Jeb's face twisted in horror. "We didn't win," he cried. "We lost! And the whole world hates us now. We've done nothing but make enemies."
"We made enemies?" I challenged him: "The entire country of Iraq has turned against al Qaeda."
So he tried labeling me a chickenhawk: "Were you in the military?"
His next ploy was just as transparent: "I've been a registered Republican for 30 years," he said mournfully, "but because of George Bush, I'm thinking I have to go independent."
If he was going to pretend he was a Republican, I was going to pretend that he was capable of listening to reason: "Our accomplishment in Iraq is huge," I told him. "Every traditional Islamic sect embraces the jihadist concept of Islamic supremacy. No Islamic society has ever embraced religious liberty, where people of different faiths are treated equally. But now in Iraq, the entire population hates the religious intolerance of the jihadists, and they have the democratic power to enforce that choice. It is going to change the Islamic world. It is a huge victory."
As I spoke, my interlocutor started sidling around his bicycle, trying to escape. When he actually turned and started walking away I was having none of it. "Wait a minute!" I said firmly, catching up to him and pinning him on the spot: "If you have a different view, what is it? How could there possibly be a better outcome in Iraq?"
"As soon as we leave," he insisted, "that country goes to the terrorists. It doesn't matter if it is twenty years from now." He had already worked out how he was going to deny our victory in Iraq for the next twenty years!
As I finished up my concrete I recalled the case of an activist Democrat from Palo Alto who had been outed a couple years ago in the blogosphere for pretending to be an anti-war Republican. Just for kicks I googled "palo alto democrat pretends republican." Lo and behold, there was Jeb, occupying the first three links:
Wizbang, tipped off by Crockspot, had the campaign contribution proof from Newsmeat. As of September 2005, Mr. Jeb Eddy was listed as having donated exclusively to Democrats since 1998 (the start of his donation record). He is now listed as donating another $1000 to the Democratic Congressional Campaign Committee in 2006.
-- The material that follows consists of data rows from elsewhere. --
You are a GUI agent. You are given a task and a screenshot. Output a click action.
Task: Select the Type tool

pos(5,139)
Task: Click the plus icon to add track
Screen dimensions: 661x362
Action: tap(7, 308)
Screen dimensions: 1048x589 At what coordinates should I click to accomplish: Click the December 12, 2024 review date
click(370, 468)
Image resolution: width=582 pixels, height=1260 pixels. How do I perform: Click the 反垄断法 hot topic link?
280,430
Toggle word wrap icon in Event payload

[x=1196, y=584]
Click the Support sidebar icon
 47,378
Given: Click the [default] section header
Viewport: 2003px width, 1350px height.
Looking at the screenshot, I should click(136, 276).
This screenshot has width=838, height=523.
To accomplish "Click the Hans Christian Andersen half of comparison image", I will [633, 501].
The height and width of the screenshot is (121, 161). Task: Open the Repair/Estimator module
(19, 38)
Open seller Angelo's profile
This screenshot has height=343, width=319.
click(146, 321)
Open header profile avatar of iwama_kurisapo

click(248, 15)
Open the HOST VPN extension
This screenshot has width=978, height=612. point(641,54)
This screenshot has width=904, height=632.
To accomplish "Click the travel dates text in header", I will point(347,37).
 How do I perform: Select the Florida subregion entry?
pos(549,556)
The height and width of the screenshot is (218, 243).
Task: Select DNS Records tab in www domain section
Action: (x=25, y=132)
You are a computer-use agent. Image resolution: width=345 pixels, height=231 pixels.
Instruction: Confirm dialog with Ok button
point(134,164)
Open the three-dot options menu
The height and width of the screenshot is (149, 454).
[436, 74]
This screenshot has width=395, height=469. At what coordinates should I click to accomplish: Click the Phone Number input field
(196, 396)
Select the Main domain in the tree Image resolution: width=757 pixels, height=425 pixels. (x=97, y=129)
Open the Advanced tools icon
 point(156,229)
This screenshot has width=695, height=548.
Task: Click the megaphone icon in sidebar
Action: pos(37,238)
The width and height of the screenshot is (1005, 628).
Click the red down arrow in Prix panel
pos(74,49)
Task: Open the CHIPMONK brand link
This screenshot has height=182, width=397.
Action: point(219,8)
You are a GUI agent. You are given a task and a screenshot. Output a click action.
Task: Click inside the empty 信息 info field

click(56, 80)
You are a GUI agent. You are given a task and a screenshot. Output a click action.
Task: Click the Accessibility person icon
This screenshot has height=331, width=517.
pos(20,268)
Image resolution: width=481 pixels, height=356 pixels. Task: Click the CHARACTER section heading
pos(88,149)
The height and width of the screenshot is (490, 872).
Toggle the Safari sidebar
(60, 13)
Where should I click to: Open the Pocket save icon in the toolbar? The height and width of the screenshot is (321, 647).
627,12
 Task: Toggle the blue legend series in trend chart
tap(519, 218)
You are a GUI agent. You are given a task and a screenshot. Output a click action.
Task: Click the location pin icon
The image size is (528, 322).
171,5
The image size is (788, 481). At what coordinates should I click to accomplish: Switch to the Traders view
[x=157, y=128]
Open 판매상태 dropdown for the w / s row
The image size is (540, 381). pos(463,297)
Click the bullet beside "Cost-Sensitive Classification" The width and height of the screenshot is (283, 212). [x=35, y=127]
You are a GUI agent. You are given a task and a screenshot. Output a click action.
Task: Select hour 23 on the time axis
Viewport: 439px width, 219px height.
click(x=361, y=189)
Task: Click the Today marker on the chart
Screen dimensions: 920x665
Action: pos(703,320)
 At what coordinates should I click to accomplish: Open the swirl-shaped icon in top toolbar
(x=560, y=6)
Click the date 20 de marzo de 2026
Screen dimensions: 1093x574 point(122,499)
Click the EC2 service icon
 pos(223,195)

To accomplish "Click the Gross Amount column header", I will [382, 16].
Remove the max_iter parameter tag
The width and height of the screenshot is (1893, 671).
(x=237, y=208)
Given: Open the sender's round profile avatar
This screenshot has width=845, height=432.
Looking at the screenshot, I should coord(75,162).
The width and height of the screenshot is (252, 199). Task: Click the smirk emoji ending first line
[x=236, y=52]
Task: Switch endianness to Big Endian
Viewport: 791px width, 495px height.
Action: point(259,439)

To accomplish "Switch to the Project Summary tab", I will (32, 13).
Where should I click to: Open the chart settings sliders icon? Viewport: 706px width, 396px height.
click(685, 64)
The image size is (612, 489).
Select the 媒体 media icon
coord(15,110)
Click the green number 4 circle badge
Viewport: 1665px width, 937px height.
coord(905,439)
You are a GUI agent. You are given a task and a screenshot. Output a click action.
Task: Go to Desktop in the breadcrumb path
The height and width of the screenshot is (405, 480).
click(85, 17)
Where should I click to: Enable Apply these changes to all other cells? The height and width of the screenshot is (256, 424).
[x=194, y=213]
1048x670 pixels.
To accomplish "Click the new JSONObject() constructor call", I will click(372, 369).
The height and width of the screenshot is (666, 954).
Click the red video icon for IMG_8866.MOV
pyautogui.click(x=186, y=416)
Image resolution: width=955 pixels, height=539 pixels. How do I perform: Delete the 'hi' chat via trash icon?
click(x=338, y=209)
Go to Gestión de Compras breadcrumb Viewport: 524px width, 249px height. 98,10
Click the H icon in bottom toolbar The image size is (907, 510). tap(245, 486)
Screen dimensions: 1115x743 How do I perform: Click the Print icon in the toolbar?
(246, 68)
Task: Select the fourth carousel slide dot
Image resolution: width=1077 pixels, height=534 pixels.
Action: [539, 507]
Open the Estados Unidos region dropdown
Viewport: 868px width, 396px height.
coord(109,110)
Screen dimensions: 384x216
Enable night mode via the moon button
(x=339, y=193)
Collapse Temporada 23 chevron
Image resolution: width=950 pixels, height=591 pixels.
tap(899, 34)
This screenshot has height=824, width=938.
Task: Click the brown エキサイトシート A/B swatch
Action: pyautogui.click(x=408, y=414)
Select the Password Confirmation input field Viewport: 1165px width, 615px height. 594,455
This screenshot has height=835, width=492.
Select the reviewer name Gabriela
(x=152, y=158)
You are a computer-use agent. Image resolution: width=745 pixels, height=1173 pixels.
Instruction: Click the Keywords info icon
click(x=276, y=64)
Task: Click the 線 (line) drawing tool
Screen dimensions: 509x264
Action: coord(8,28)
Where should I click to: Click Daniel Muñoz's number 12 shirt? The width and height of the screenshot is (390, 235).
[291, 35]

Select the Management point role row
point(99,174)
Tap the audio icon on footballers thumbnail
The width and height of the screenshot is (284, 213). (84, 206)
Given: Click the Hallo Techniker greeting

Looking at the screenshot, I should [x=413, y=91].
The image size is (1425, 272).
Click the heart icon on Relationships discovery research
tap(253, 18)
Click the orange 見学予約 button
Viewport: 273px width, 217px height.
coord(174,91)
Apparently his strategic dishonesty extends to personal contacts. That is very much the jihadist mentality.
Technically I should say that my neighbor is practicing kitman (manipulative dissimulation) rather than taqiyya (avoidance of detection). And this is not the only coincidence between Mr. Eddy and the Islamofascists. He is also desperate for them to win in Iraq. He goes out protesting with Moveon.org, which places him squarely in the unilateral withdrawal camp that has been striving for several years now to abandon Iraq to al Qaeda and Iran. (This from someone who by his own profession believes that as soon as we leave, the terrorists will take over.)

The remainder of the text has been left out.